-- Start of STORED DATA --
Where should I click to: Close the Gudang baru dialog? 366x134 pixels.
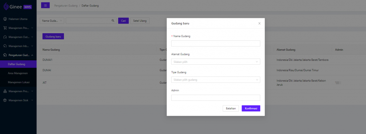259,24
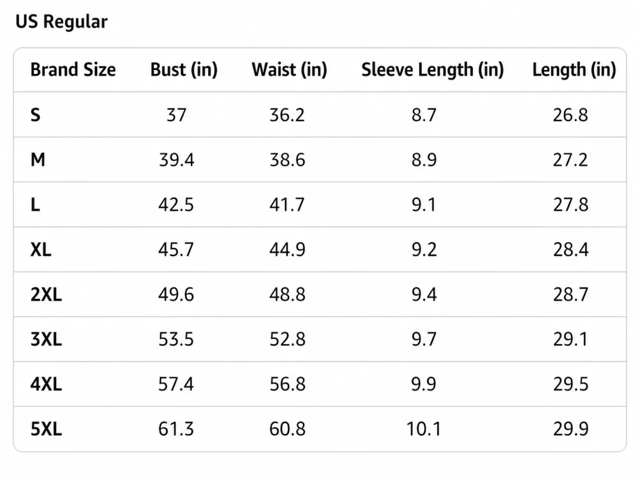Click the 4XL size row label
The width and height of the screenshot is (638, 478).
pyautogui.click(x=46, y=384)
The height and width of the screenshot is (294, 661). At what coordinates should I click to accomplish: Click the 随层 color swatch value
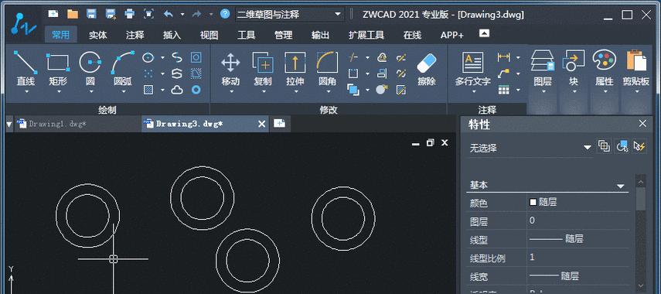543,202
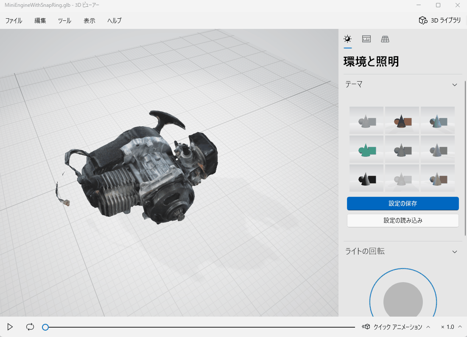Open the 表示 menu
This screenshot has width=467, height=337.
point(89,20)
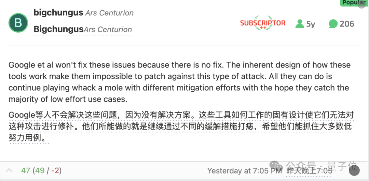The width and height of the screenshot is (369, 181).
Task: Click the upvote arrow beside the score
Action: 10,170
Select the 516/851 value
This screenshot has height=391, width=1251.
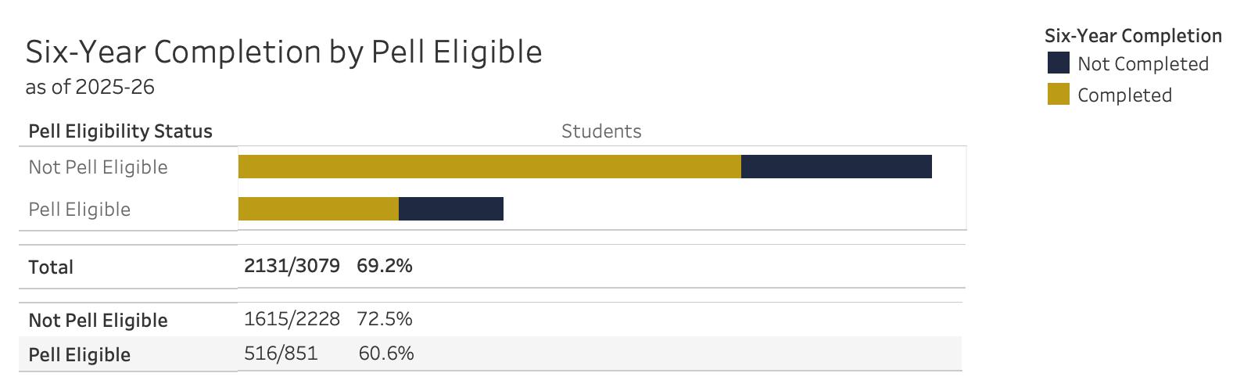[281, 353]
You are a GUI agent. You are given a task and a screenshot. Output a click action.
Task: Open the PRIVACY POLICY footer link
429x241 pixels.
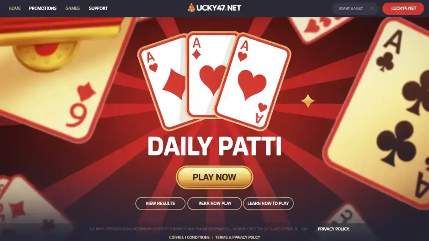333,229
-- End of STORED DATA --
-- Start of STORED DATA --
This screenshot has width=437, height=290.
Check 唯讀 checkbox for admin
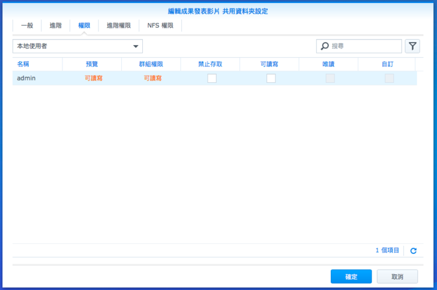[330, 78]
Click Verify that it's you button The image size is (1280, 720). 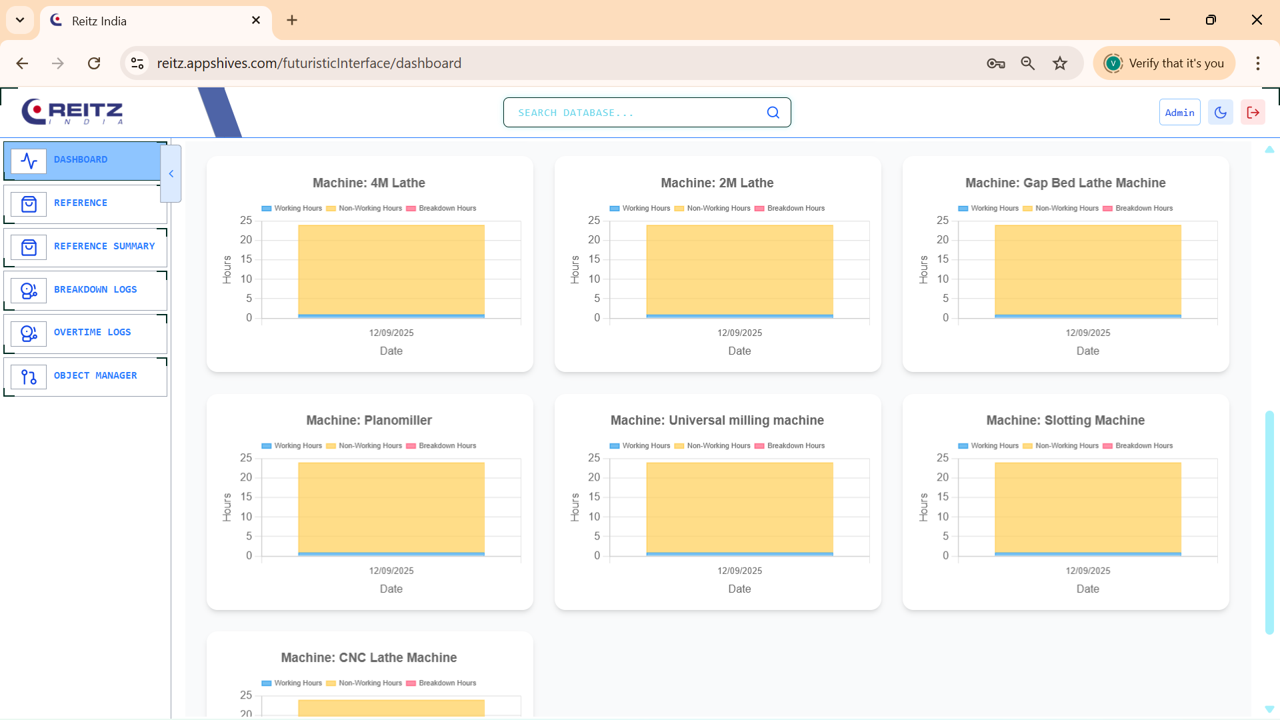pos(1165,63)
-- End of STORED DATA --
-- Start of STORED DATA --
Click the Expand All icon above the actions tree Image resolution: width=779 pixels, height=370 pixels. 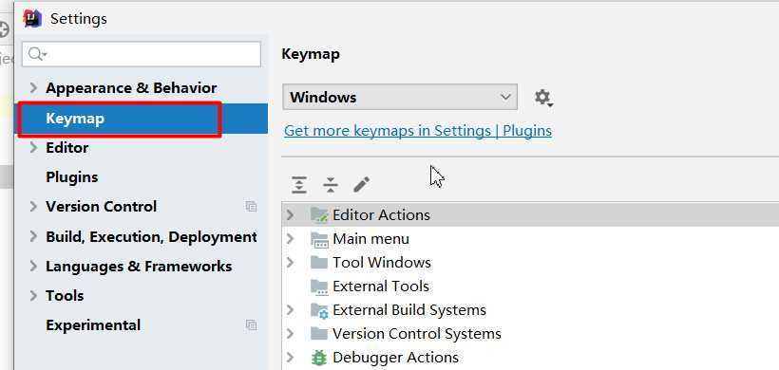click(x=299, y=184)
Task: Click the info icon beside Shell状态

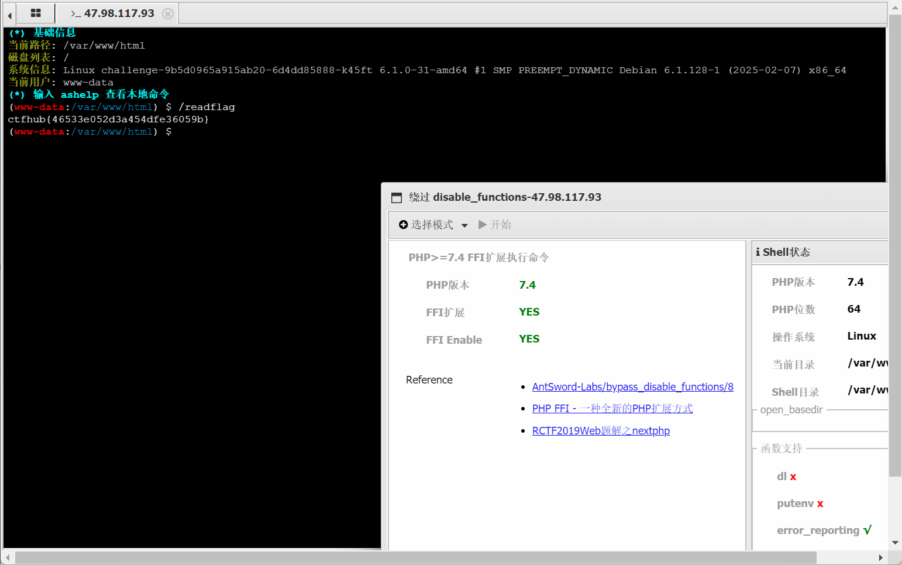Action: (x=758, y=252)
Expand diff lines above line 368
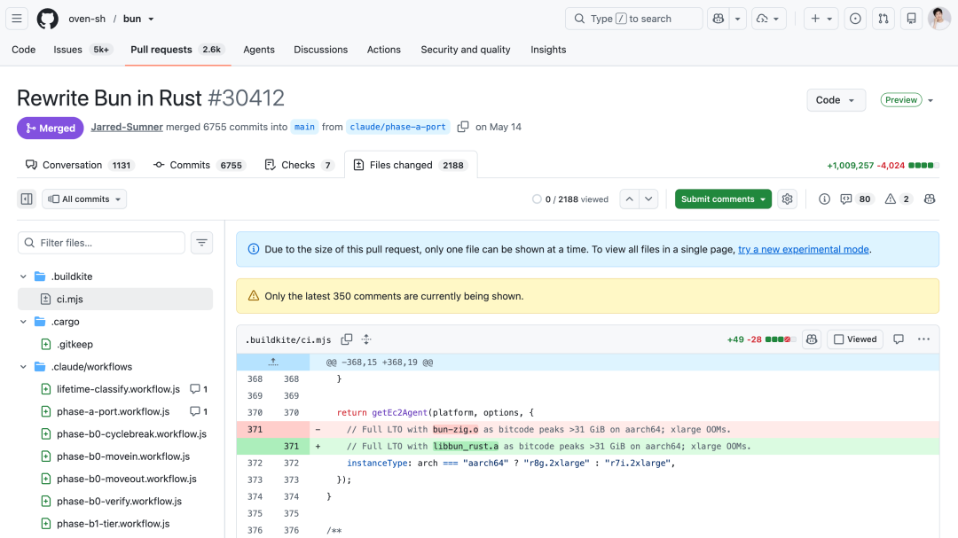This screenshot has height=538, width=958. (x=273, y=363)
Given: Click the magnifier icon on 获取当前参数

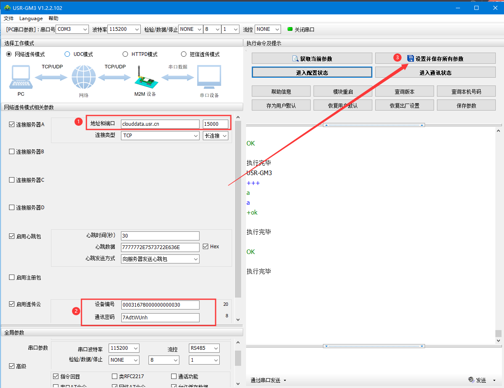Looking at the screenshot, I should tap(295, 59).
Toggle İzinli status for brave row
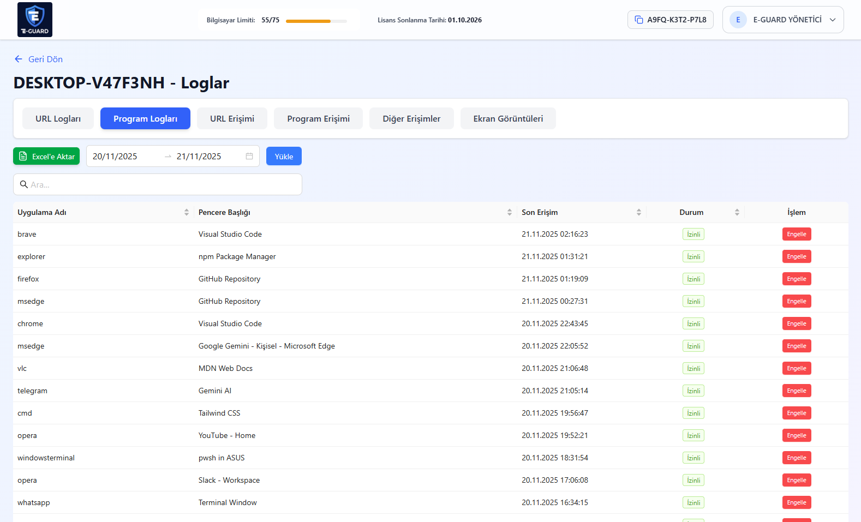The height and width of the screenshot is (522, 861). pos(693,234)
-- End of STORED DATA --
◆ WHAT IS ASKED: Turn the part of the records that opens with the line containing "Where should I" and closes with the line containing "pyautogui.click(x=46, y=384)" into a numbered list. Skip any blank lines and leave the pictures out.

◆ ANSWER TO THIS TASK:
1. Where should I click to: Close the Gudang baru dialog? 366x134 pixels.
2. 259,24
3. Click the 4XL size row label
4. The width and height of the screenshot is (638, 478).
5. pyautogui.click(x=46, y=384)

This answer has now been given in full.